Welcome to the SlopCodeBench documentation. This guide will help you navigate the documentation and find what you need.
New to SlopCodeBench? Start with FAQ.md for an overview and answers to common questions.
What do you want to do?
- Run an agent on problems → agents/ → commands/run.md
- Create a new problem → contributing-problems/ → problems/tutorial.md
- Evaluate results → evaluation/ → commands/eval.md
- Understand code quality metrics → metrics/
- Troubleshoot issues → FAQ.md → KNOWN_ISSUES.md
The documentation is organized into focused groups, each covering a specific aspect of SlopCodeBench.

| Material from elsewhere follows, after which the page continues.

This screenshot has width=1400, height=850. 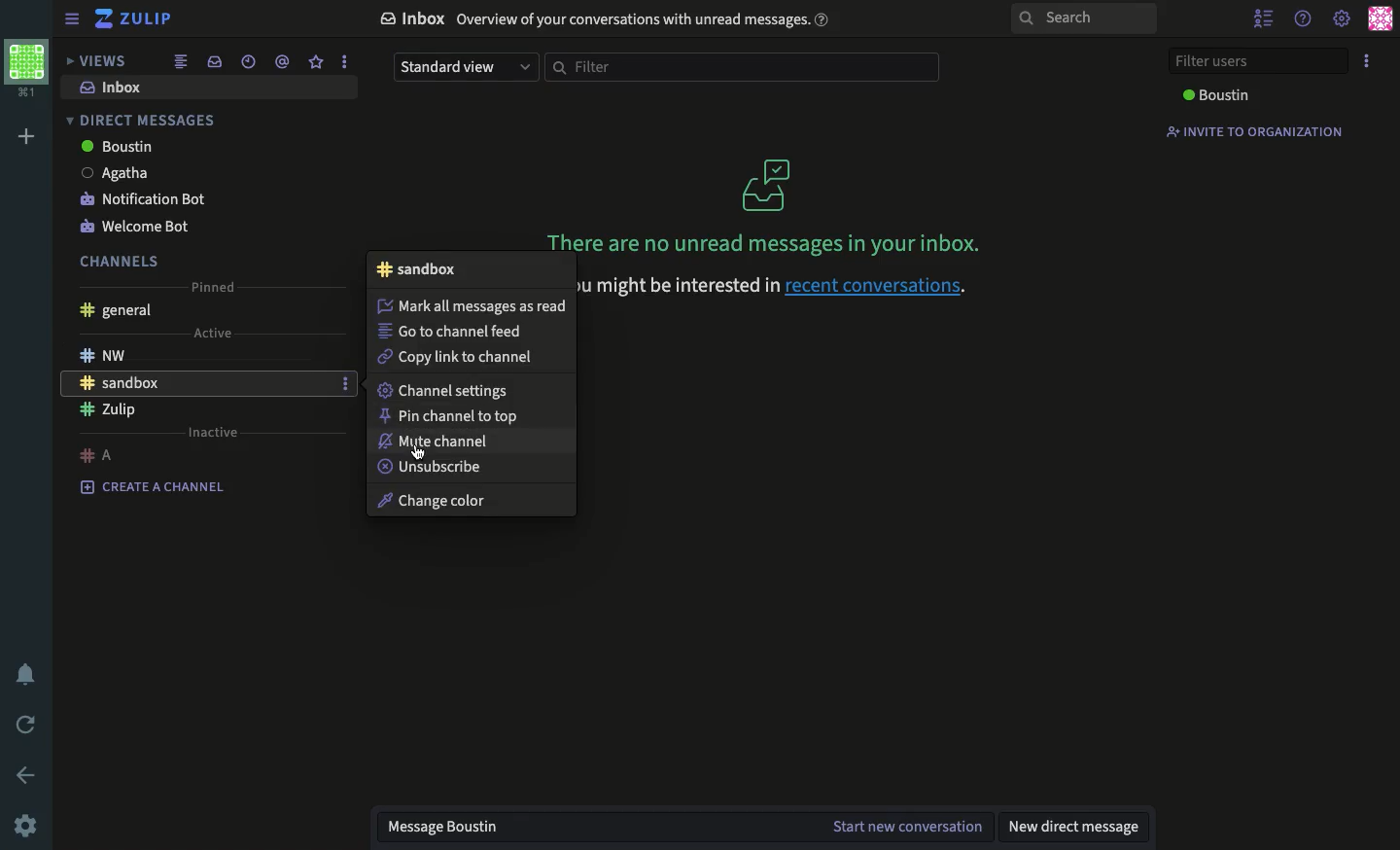 I want to click on notification bot, so click(x=144, y=202).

Configure and run AI agents with API credentials, models, and providers
Learn how to set up agents, configure API credentials, select models, and run benchmarks. Includes detailed documentation for six agent implementations (Claude Code, Codex, Gemini, MiniSWE, OpenCode, OpenHands).
Key files:
- agents/README.md - Quick start and configuration flow
- agents/providers.md - Provider definitions and credential sources
- agents/models.md - Model catalog and pricing
- agents/agents/ - Individual agent implementation guides
Reference documentation for all CLI commands
Complete reference for SlopCodeBench's command-line interface, including agent execution, evaluation, metrics, utilities, Docker image building, and visualization tools.
Key files:
- commands/README.md - Command summary and index
- commands/run.md - Agent execution with unified config system
- commands/eval.md - Evaluate run directories
- commands/metrics.md - Metrics subcommands (static, judge, variance)
- commands/viz.md - Visualization tools (diff viewer)
Guide to problem authoring, structure, and configuration
Everything you need to create effective benchmark problems, from basic structure to advanced features like checkpoints, test case groups, and regression testing.
Key files:
- problems/README.md - Main problem authoring guide
- problems/tutorial.md - Step-by-step tutorial for your first problem
- problems/config-schema.md - Complete field-by-field config reference
- problems/examples/ - Worked examples with walkthroughs
Design philosophy and validation for problem contributions
Understand best practices for creating high-quality benchmark problems, including design philosophy, worked examples, and a pre-submission checklist.
Key files:
- contributing-problems/README.md - Problem design philosophy
- contributing-problems/example_process.md - Worked example (calculator problem)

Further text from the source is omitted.